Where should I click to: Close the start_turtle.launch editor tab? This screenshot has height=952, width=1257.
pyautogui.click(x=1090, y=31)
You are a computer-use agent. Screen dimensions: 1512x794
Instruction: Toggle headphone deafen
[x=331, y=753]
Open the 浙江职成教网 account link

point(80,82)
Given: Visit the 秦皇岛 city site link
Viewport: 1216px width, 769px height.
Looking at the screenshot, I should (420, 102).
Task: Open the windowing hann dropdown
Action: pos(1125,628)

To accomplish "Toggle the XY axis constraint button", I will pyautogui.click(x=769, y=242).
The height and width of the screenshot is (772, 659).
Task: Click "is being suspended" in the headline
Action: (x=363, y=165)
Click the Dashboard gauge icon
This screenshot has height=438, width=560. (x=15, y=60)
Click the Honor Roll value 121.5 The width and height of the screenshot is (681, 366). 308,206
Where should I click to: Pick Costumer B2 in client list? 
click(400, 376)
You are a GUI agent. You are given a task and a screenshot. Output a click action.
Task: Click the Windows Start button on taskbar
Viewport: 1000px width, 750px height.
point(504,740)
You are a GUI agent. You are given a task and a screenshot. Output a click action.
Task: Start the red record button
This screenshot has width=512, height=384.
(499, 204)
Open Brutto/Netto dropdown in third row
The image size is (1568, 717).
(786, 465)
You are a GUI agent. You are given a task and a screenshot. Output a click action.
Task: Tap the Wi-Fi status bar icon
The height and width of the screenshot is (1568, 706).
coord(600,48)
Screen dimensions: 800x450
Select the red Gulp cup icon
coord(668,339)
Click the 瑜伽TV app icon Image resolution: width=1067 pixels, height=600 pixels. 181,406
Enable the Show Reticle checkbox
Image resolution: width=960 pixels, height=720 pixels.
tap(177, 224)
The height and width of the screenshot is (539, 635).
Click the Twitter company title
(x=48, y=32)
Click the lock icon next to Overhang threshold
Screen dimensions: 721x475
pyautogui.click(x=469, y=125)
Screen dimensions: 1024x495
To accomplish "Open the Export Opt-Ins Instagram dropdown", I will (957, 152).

+ + + + +

= TASK PROMPT =
From the first line to the last, transcribe the data exactly.

= REPLY =
Where should I click to: Close the start_turtle.launch editor tab? This screenshot has height=952, width=1257.
pyautogui.click(x=1090, y=31)
You are a computer-use agent. Screen dimensions: 1512x794
Instruction: Toggle headphone deafen
[x=331, y=753]
Open the 浙江职成教网 account link

point(80,82)
Given: Visit the 秦皇岛 city site link
Viewport: 1216px width, 769px height.
Looking at the screenshot, I should (420, 102).
Task: Open the windowing hann dropdown
Action: pos(1125,628)

To accomplish "Toggle the XY axis constraint button", I will pyautogui.click(x=769, y=242).
The height and width of the screenshot is (772, 659).
Task: Click "is being suspended" in the headline
Action: (x=363, y=165)
Click the Dashboard gauge icon
This screenshot has height=438, width=560. (x=15, y=60)
Click the Honor Roll value 121.5 The width and height of the screenshot is (681, 366). 308,206
Where should I click to: Pick Costumer B2 in client list? 
click(400, 376)
You are a GUI agent. You are given a task and a screenshot. Output a click action.
Task: Click the Windows Start button on taskbar
Viewport: 1000px width, 750px height.
point(504,740)
You are a GUI agent. You are given a task and a screenshot. Output a click action.
Task: Start the red record button
This screenshot has width=512, height=384.
(499, 204)
Open Brutto/Netto dropdown in third row
The image size is (1568, 717).
(786, 465)
You are a GUI agent. You are given a task and a screenshot. Output a click action.
Task: Tap the Wi-Fi status bar icon
The height and width of the screenshot is (1568, 706).
coord(600,48)
Screen dimensions: 800x450
Select the red Gulp cup icon
coord(668,339)
Click the 瑜伽TV app icon Image resolution: width=1067 pixels, height=600 pixels. 181,406
Enable the Show Reticle checkbox
Image resolution: width=960 pixels, height=720 pixels.
tap(177, 224)
The height and width of the screenshot is (539, 635).
Click the Twitter company title
(x=48, y=32)
Click the lock icon next to Overhang threshold
Screen dimensions: 721x475
pyautogui.click(x=469, y=125)
Screen dimensions: 1024x495
To accomplish "Open the Export Opt-Ins Instagram dropdown", I will (957, 152).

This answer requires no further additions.